Dachau:Verständigungsprobleme

Hat ein 30-jähriger Nigerianer einer 17-Jährigen nachgestellt oder wollte er nur freundlich sein? Der Prozess am Amtsgericht Dachau zeigt, dass es Missverständnisse auf beiden Seiten gab

Von Gregor Schiegl, Dachau

Vielleicht wären sie einander besser nie begegnet, der 30-jährige Flüchtling und die 17-jährige Schülerin aus Altomünster. Denn nachdem sie miteinander näher Bekanntschaft gemacht haben, ist es vorbei mit der Unbeschwertheit. Das Mädchen traut sich nicht mehr ohne Begleitung aus dem Haus, und der Nigerianer fürchtet sich nun, fremde Leute anzusprechen, sie könnten ja die Polizei rufen und ihn anzeigen. So war es in diesem Fall. Der 30-Jährige saß wegen Nachstellung, landläufig auch Stalking genannt, auf der Anklagebank des Amtsgerichts Dachau. Das Verfahren legte offen, dass die Verständigung zwischen Menschen unterschiedlicher Kulturen manchmal nicht ganz einfach ist. In diesem Fall verunglückte sie völlig, woran wohl beide Seiten Anteil hatten.

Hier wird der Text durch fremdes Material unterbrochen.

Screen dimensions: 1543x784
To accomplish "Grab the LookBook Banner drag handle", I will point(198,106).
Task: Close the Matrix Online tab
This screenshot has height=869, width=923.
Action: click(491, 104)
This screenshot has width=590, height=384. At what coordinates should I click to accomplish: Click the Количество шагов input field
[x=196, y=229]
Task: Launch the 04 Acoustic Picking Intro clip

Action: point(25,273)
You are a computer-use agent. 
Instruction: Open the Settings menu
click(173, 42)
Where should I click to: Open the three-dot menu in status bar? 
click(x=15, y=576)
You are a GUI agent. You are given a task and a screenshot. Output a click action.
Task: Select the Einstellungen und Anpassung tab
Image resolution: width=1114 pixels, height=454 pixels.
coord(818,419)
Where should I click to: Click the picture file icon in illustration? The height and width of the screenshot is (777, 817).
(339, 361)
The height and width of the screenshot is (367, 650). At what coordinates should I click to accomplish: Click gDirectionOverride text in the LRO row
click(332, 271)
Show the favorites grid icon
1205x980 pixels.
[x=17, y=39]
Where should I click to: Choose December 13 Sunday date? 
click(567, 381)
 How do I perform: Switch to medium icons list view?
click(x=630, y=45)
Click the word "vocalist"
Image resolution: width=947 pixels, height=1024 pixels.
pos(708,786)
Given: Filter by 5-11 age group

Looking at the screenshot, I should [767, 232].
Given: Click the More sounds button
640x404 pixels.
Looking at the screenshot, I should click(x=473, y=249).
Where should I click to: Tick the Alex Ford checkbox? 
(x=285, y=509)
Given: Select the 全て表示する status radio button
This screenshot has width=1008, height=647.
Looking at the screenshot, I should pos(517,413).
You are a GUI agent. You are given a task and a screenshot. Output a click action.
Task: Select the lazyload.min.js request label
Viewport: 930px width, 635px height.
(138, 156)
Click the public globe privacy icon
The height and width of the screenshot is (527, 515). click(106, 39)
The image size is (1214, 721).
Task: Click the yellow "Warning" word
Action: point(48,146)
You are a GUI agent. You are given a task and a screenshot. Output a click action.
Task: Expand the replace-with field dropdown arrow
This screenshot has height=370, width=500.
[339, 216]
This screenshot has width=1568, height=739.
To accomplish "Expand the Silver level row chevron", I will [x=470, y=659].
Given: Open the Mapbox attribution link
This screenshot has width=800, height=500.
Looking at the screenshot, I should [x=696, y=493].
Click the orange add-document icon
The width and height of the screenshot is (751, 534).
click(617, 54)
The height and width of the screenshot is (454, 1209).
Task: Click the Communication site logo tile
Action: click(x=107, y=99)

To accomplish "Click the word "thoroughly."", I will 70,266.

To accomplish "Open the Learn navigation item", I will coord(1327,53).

Laut Anklageschrift sprach der Mann im April 2016 die 17-Jährige in der S-Bahn in gebrochenem Deutsch an. Er erzählte, dass er in München arbeite. Zunächst unterhielt sich die junge Frau auch mit dem Asylsuchenden. "Ich wollte ja auch nicht unfreundlich sein." Aber dann erzählte der Mann, er habe sie schon öfter beobachtet, wie sie sich in der S-Bahn schminke. Er begann ihr Komplimente zu machen, sie sei "wunderschön" und habe "tolle Augen". "Mir war das total unangenehm, weil ich das so nicht kenne." Sie teilte ihm mit, dass sie einen Freund habe und versuchte das Gespräch abzuwürgen, indem sie sich Kopfhörer ins Ohr steckte. Die soll ihr der Afrikaner wieder herausgezogen haben, um zu hören, was für Musik sie hört. Als sie aufstand und ging, soll er sie an der Innenseite der Knie berührt und gesagt haben: "Tschüß, meine Freundin!"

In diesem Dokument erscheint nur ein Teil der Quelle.